Issue with ValueError: Trying to set a tensor of shape torch.Size([4096, 1024]) in RaDialog Inference Code
Hello,
I'm currently running the RaDialog inference code and encountered the following error:
Traceback (most recent call last):
File "/home/hanjh/AIMS_MRG/RaDialog-interactive-radiology-report-generation/RaDialog_LLaVA_inference.py", line 43, in
tokenizer, model, image_processor, context_len = load_model_from_huggingface(repo_id="Chantal/RaDialog-interactive-radiology-report-generation")
File "/home/hanjh/AIMS_MRG/RaDialog-interactive-radiology-report-generation/RaDialog_LLaVA_inference.py", line 26, in load_model_from_huggingface
tokenizer, model, image_processor, context_len = load_pretrained_model(model_path, model_base='liuhaotian/llava-v1.5-7b',
File "/home/hanjh/AIMS_MRG/RaDialog-interactive-radiology-report-generation/LLAVA_Biovil/llava/model/builder.py", line 67, in load_pretrained_model
model = LlavaLlamaForCausalLM.from_pretrained(model_base, low_cpu_mem_usage=True, config=lora_cfg_pretrained, **kwargs)
File "/home/hanjh/bin/miniconda3/envs/mrg_stage2/lib/python3.10/site-packages/transformers/modeling_utils.py", line 3926, in from_pretrained
) = cls._load_pretrained_model(
File "/home/hanjh/bin/miniconda3/envs/mrg_stage2/lib/python3.10/site-packages/transformers/modeling_utils.py", line 4400, in _load_pretrained_model
new_error_msgs, offload_index, state_dict_index = _load_state_dict_into_meta_model(
File "/home/hanjh/bin/miniconda3/envs/mrg_stage2/lib/python3.10/site-packages/transformers/modeling_utils.py", line 936, in _load_state_dict_into_meta_model
set_module_tensor_to_device(model, param_name, param_device, **set_module_kwargs)

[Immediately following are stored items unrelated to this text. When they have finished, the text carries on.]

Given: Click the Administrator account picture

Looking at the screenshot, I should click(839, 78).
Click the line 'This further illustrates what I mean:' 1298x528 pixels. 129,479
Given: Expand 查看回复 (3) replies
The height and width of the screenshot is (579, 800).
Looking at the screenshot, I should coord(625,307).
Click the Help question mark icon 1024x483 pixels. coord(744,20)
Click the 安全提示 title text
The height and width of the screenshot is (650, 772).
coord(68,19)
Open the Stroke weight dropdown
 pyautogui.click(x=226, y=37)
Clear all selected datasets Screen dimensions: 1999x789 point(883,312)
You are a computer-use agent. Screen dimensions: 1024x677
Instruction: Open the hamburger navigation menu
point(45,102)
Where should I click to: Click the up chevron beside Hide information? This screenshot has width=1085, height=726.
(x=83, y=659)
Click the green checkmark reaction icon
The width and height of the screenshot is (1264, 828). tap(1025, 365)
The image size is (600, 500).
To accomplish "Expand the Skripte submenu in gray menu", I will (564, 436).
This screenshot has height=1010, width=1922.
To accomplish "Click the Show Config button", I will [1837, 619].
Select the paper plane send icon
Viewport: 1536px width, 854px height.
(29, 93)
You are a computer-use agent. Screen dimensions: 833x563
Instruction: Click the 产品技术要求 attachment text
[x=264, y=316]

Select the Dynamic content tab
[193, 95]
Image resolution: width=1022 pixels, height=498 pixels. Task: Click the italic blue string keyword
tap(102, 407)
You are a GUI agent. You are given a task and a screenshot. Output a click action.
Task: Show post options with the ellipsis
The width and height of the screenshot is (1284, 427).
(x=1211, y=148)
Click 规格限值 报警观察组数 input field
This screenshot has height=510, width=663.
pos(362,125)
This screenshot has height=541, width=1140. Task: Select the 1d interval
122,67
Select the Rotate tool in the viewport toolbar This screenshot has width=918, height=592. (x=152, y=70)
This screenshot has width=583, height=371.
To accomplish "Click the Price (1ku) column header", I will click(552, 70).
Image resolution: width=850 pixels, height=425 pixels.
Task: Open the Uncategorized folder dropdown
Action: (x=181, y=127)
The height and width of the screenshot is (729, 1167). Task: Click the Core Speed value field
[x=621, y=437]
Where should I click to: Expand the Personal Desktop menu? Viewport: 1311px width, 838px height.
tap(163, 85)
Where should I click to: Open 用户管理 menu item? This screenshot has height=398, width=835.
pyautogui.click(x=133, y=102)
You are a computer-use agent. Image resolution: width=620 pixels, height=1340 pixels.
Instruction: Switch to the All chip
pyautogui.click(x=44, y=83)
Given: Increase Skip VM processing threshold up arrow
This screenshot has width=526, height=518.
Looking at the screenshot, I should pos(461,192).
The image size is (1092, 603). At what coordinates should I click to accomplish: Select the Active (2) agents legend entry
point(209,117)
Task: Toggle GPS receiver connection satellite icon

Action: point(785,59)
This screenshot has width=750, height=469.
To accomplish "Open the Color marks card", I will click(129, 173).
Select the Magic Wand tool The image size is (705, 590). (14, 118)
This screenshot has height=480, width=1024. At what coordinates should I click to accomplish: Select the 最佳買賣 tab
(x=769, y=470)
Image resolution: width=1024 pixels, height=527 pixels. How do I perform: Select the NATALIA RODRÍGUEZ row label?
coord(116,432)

File "/home/hanjh/bin/miniconda3/envs/mrg_stage2/lib/python3.10/site-packages/accelerate/utils/modeling.py", line 373, in set_module_tensor_to_device
raise ValueError(
ValueError: Trying to set a tensor of shape torch.Size([4096, 1024]) in "weight" (which has shape torch.Size([4096, 512])), this looks incorrect.
It seems that there is a mismatch between the shape of the loaded weights and the model's architecture. The error indicates that a tensor with shape [4096, 1024] is being loaded into a model that expects a tensor of shape [4096, 512].
Could you please advise on how to resolve this issue? Any insights would be greatly appreciated.
Thank you!
Hi,
if I clone this repo and then install the requirements as described here: https://huggingface.co/ChantalPellegrini/RaDialog-interactive-radiology-report-generation
I can successfully load the model and the code.
If you have any more details on the versions of libraries etc you installed and potential changes you made to the code, I can try to compare.